If it was full streaming, just go to the webpage and start playing, that would be cool. (Though, I suspect, a full streaming system would make playing multiplayer games nearly intolerable from a latency perspective.)
Only to a point.
For these streaming services to work, you really gotta have the data center within 1000 miles of you. If they only have a service in say, California, and you're on the east coast, well...even a round trip at the speed of light is about 30-35 ms. Add in the fact that electricity doesn't actually travel at the speed of light, processing time for routers, and delays for video compression/decompression, and you're looking at at least 60 ms delay on inputs that probably can't possibly be reduced.
In Utah I get traffic routed through Denver and a few other states east of me before hitting certain servers hosted in California.
Unless Google has figured out a way to increase the speed of light, I don't think this new service is really going to change my mind about buying dedicated hardware to play games.
For competitive games it's likely unuseable, but for a game like Assassin's Creed, where super-quick input isn't very important, it's perfectly fine.
I was on a cable internet connection and the display occasionally pixelated during network slowdowns, but there was still no latency noticeable.
I assume that Google has enough data center locations that they can render you at the nearest one.
It scares me because I absolutely do notice the lag, and I can see publishers wanting to move to something like this exclusively in the not too distant future.
Many years ago, when the Netflix CEO said that they'd switch to video streaming sometime in the future, I thought it was a crazy idea: how could you possibly have so much bandwidth? (I'm not the worlds greatest visionary.)
I think things may go the same way for streaming. If it's cheap enough with no installation hassle, why not?
Try the following: write a simple snake game in JS or whatever your preferred language is. However, instead of turning the snake in the keyDown/keyUp event handlers, start a 60ms timer and change direction only when the timer fires. Experiment with various time intervals and snake speeds to find out what’s the acceptable latency/speed region.
I mentioned Nvidia in another thread but they partnered with Valve/Steam to stream games you purchase there. Steam is unlikely to suddenly fold up and vanish.
Google has an uncomfortable tendency to cancel projects.
If it is a subscription plus purchase games service, they need guarantee of games available to justify the subscription price; either buying or partnering with an existing publisher or distribution channel would be a way to do this (making a deal with Steam where you link your Steam Account and any games you have on Steam are streamable would probably be a bigger win than buying a publisher.)
Stream quality is still far better with Youtube, especially outside North America. Twitch has better community and highlight clip feature.
It's just not adding anything to the conversation anymore. I've seen it 50 times across the past 50 announcements of even the smallest thing Google launches.
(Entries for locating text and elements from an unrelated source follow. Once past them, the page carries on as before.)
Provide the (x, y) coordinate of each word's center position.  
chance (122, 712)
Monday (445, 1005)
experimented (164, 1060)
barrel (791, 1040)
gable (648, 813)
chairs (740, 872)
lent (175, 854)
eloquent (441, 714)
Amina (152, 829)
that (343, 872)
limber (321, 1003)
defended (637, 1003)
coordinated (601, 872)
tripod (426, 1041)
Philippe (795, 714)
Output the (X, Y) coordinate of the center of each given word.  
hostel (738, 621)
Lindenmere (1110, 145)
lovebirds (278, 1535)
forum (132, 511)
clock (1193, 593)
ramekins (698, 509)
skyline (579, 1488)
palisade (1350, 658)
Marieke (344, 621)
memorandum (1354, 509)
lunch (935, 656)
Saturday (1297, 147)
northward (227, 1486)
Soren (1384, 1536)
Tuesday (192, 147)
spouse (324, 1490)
Reader was discontinued five and a half years ago. Code search six years ago. Wave seven years ago. Plus wasn't discontinued, it just pivoted to paid G Suite-only. Sometimes well-intentioned products just don't make money. Let's move on.
It’s for Games and gamers. Gamers, especially PC gamers are a very different market than your general genial HN-going techie or casual content consumer. For them a well intentioned product which may “disappear” is something they have increasingly had enough of. Further google doesn’t have the brand reach of Sony, MSFT, valve, Nintendo etc.
If it is a concern I have, then it’s a concern other gamers will have.
while I admit it’s easy to dismiss my 1 line comment as matching some sort of pattern, it wasn’t written with that history in mind. It was written spontaneously and without an agenda.
"Google Announces The End Of Project Stream"
I can't help but think there's a good number of people who just won't use this because it's Google and they will assume it'll be gone in a year or two. I guess the same goes for game developers as well.